▸ Description of the task: All lines holding the string "computer" should be copied from the data below.

▸ Entries supplied:
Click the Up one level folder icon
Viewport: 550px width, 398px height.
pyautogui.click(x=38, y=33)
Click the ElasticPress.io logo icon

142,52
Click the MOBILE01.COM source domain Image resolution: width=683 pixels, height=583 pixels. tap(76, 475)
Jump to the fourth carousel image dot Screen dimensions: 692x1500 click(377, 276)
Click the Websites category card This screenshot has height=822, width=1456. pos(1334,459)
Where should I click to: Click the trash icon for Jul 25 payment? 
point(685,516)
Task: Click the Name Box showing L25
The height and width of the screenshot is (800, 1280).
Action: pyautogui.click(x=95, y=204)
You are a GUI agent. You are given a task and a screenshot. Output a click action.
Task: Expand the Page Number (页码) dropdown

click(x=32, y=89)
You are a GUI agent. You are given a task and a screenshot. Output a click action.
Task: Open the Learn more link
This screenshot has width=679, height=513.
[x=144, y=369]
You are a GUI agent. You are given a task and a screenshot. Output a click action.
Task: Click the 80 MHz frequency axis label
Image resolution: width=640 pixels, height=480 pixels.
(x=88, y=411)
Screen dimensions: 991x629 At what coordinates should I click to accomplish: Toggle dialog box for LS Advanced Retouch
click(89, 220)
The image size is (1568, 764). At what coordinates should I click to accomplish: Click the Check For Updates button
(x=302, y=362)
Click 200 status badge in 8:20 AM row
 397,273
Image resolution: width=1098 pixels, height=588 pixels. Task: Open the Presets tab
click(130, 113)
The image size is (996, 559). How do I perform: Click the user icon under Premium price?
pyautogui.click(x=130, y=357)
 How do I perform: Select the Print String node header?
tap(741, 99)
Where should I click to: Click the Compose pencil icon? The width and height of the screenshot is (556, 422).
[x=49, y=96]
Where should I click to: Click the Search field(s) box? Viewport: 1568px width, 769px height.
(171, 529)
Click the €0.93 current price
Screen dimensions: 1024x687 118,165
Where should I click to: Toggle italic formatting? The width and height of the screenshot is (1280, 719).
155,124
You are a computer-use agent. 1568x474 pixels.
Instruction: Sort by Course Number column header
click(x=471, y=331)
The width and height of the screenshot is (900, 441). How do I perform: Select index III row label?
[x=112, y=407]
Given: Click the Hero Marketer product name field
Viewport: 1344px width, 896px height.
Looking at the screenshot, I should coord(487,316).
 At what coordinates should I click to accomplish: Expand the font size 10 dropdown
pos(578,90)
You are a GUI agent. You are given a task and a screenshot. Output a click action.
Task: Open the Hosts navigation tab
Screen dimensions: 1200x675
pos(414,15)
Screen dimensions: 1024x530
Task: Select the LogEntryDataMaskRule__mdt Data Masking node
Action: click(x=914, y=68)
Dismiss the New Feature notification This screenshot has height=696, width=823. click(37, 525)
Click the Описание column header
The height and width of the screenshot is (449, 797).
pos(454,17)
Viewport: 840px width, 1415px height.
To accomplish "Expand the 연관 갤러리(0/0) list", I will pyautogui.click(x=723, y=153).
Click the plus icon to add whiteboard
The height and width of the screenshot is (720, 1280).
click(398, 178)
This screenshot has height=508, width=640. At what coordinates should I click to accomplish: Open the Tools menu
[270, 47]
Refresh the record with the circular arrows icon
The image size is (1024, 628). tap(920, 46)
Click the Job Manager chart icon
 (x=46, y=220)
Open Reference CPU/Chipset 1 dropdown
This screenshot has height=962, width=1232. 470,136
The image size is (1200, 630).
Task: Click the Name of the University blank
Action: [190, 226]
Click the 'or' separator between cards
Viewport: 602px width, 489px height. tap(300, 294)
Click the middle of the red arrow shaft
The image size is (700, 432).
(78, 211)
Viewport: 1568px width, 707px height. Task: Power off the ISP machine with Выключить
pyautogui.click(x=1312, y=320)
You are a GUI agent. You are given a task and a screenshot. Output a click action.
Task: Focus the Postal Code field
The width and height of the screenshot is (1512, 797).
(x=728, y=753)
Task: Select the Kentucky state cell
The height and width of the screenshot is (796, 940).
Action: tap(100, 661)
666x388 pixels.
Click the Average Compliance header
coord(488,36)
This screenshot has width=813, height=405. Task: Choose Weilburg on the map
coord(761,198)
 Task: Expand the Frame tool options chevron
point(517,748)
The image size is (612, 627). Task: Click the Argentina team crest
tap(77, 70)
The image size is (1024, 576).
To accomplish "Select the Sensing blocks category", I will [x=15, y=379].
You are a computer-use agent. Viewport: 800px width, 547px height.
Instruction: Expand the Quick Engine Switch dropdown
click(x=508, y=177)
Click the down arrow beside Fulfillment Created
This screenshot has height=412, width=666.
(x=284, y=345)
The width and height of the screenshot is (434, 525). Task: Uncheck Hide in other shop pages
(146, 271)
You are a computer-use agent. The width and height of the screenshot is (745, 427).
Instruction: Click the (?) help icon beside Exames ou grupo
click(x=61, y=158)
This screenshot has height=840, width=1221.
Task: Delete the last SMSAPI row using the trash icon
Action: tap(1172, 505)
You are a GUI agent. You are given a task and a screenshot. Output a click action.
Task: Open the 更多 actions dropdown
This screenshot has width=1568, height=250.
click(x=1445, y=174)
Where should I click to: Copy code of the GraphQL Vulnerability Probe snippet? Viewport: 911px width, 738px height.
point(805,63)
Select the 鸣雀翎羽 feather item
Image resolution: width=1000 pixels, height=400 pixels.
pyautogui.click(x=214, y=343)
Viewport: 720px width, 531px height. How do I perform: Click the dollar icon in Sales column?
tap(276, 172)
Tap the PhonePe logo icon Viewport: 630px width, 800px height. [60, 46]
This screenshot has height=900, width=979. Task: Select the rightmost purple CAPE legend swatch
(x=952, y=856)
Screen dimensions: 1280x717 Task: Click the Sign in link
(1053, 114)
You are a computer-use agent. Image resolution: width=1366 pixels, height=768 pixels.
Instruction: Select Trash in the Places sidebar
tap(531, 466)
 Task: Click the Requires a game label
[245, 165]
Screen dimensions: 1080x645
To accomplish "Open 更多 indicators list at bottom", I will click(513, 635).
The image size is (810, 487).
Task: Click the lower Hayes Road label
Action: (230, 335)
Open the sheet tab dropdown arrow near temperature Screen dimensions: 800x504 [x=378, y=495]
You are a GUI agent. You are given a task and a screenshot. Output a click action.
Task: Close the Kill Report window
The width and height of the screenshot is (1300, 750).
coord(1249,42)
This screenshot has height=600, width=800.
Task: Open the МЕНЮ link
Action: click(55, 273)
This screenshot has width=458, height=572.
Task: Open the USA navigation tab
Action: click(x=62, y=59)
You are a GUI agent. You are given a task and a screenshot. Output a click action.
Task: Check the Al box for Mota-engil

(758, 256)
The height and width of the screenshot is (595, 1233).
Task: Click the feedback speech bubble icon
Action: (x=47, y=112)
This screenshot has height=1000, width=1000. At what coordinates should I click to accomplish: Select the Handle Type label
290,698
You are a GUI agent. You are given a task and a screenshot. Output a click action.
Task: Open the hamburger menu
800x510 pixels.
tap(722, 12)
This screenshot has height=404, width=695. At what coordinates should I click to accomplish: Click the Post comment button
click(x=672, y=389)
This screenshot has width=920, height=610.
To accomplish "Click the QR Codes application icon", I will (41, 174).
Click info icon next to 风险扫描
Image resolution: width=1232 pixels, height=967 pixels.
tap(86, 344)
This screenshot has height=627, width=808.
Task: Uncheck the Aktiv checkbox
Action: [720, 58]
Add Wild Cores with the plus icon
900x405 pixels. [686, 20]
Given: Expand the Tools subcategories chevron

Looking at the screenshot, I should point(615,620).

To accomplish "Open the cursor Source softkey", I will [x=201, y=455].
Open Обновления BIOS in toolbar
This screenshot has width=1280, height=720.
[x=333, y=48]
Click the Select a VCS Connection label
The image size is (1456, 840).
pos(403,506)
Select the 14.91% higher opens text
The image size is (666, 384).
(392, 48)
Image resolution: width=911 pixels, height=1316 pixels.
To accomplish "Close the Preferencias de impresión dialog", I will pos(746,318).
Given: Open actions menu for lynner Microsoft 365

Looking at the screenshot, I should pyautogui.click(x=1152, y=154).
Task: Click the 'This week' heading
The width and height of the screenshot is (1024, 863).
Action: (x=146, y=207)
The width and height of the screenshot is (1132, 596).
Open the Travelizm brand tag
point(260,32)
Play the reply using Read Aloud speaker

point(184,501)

▸ Solution for this exercise:
You are a computer-use agent. 1568x474 pixels.
You are a computer-use agent. Viewport: 800px width, 547px height.
You are a computer-use agent. The width and height of the screenshot is (745, 427).
You are a computer-use agent. Image resolution: width=1366 pixels, height=768 pixels.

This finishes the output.